Source data
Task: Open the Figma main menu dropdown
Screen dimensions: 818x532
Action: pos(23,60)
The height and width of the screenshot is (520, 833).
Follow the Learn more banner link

Requirement
Reply with an exact copy of the lines running from the one containing "Screen dimensions: 818x532" through the end of the entries above, both ends included.

Your solution
Screen dimensions: 818x532
Action: pos(23,60)
The height and width of the screenshot is (520, 833).
Follow the Learn more banner link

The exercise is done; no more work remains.